Page text:
++++

A core issue behind the protest was the low rate of increase of minimum support prices. There has only been a very minimal increment (about 20 fold) in the support prices at the time of their inception (decades ago) and today. This was why one of the main demands of the protesters was the implementation of the Swaminathan Committee’s recommendations which called for, amongst other things, setting the MSP at levels at least 50% than the weighted average cost of production.
The protesters also wanted a loan-waiver scheme since some of them had failed to qualify for receiving financial relief under the state government’s 2017 initiative which promised the implementation of a loan waiver of over ₹30,000 crores. Adivasi cultivators who participated in large numbers demanded the implementation of the Forests Rights Act (2006) which ensures that lands already under cultivation (as of December 13, 2005) will be legally transferred to their names. They also wanted the government to not encroach and forcefully acquire farming land for developmental projects.
The march has brought to the fore the agrarian distress in Maharashtra. Having in equal measure bustling metros, sprawling high rises, glamorous cities as well as unelectrified, underdeveloped and poor villages, Maharashtra also has the dubious distinction of being one of the regions worst affected by farmer suicides in the country. Protests here have largely resorted to aggressive sloganeering or violence to gain attention from the general public. Large mass movements usually involve total disruption of public life with police often turning to the use of force to quell such protests. So, when an advisory was issued from the traffic police alerting citizens of the incoming 35,000 agrarian dissenters, the people expected life across the metro to come to a virtual standstill.
However, in stark contrast to the norm, this group of protesters marched towards Mumbai’s Azad Maidan in the dead of the night in an attempt to avoid disrupting the life of people. What was different about this protest was the manner in which the protesters conducted themselves. They acted with poise and dignity even in the face of the abject hardships imposed on them by an exploitative market, an apathetic citizenry and a myriad ineffective policies furnished by different governments in power.
And as the agrarian dissenters reached the Maidan, their distress was conveyed effectively and made intelligible to the middle-class intelligentsia with pictures of their calloused hands and blistered, wounded and aching bare legs, which proliferated on social media and on the front pages of national newspapers. Regular citizens reached the Maidan and distributed water bottles, biscuits and even shoes and slippers (for replacing the worn-out footwear of farmers). As politicians from all sides of the political spectrum started visiting and declaring solidarity to the cause, the mounting pressure forced the government to accede to the demands of the farmers.

++++

Listing:

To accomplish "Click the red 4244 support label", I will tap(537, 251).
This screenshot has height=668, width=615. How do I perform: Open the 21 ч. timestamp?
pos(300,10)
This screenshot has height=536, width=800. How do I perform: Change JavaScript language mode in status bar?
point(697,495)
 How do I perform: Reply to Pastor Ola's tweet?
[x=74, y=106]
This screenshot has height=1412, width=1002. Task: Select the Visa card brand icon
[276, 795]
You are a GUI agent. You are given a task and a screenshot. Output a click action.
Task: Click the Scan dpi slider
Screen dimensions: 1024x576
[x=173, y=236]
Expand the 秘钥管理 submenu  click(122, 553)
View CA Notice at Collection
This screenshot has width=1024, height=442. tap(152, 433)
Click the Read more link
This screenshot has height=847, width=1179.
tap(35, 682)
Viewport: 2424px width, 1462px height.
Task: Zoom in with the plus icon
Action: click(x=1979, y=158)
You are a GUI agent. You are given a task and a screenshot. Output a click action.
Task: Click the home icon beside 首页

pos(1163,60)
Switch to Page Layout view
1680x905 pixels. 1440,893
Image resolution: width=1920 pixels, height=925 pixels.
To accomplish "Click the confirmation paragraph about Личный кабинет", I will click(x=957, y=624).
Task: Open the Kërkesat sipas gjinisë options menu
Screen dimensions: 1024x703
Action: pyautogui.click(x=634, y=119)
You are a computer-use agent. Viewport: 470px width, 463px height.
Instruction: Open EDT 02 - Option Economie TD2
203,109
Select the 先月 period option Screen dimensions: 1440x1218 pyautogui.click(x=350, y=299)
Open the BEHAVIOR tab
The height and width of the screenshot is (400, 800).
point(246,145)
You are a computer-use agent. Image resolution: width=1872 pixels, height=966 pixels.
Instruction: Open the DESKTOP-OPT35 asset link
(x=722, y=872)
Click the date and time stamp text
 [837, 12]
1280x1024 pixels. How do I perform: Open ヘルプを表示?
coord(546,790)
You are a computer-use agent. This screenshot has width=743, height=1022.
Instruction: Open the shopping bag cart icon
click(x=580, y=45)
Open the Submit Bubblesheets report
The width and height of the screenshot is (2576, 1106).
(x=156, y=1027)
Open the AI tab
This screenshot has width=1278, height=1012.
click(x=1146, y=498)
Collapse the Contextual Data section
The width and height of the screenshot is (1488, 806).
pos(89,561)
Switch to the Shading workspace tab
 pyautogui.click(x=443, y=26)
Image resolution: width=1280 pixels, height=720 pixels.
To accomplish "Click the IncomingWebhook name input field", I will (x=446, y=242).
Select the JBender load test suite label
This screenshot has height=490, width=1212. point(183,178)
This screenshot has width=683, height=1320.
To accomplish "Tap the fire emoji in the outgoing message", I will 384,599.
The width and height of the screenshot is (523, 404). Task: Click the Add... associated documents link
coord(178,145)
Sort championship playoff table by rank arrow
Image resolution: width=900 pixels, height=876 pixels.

++++

Task set:
1/ Using the passage about the farmers' march, explain in one to three sentences why the protesters walked toward Azad Maidan at night.
2/ Turn the paragraph of the passage about the farmers' march that begins "The protesters also wanted a loan-waiver scheme" into a short bulleted list that keeps its main facts.
3/ Resume the passage about the farmers' march, picking up right after its final sentence.

Results of the tasks:
1/ The protesters marched toward Mumbai's Azad Maidan in the dead of the night to avoid disrupting people's lives. This differed from the usual large protests in Maharashtra, which typically brought public life to a total standstill.

2/
- Some protesters wanted a loan-waiver scheme because they had not qualified for relief under the state government's 2017 initiative, which promised a loan waiver of over ₹30,000 crores.
- Adivasi cultivators, who took part in large numbers, demanded implementation of the Forests Rights Act (2006). The act ensures that lands already under cultivation as of December 13, 2005 will be legally transferred to their names.
- The government was also asked not to encroach on or forcibly acquire farmland for developmental projects.

3/
Most of farmers were elated to just have their demands heard. However, with a history replete with promises broken and assurances backed off from, many of them were only cautiously optimistic as they prepared to return to their villages.
The haunting images of tired farmers traversing great distances, overcoming fatigue and exhaustion in the hopes of being heard, paint a grim picture reflecting the dire reality of the situation. In this juncture, it is imperative to scrutinise and reflect upon the crisis engulfing the primary sector of the economy.
The protest had very specific demands which the government ultimately promised to fulfill. But the fact remains that even if the powers-that-be deliver on what they have assured, there is no guarantee that it will put an end to the farmer’s plight. The agrarian crisis engulfing the country is a deep-rooted and multifaceted issue, which requires a comprehensive in-depth solution. With more than 50% of the population involved in the primary sector, the sheer magnitude and daunting complexity of the issue, compounded by a number of impediments hindering its resolution, makes it a formidable task.
Many farmers resort to suicide as a means of escaping the choke-hold of improvishment and debt, which entrap generations of farmers and gives rise to a vicious cycle of poverty from which breaking out is a distant possibility. The average Indian farmer struggles to sustain a livelihood as an exploitative market, unfair pricing policies and inflation weigh down heavily on him.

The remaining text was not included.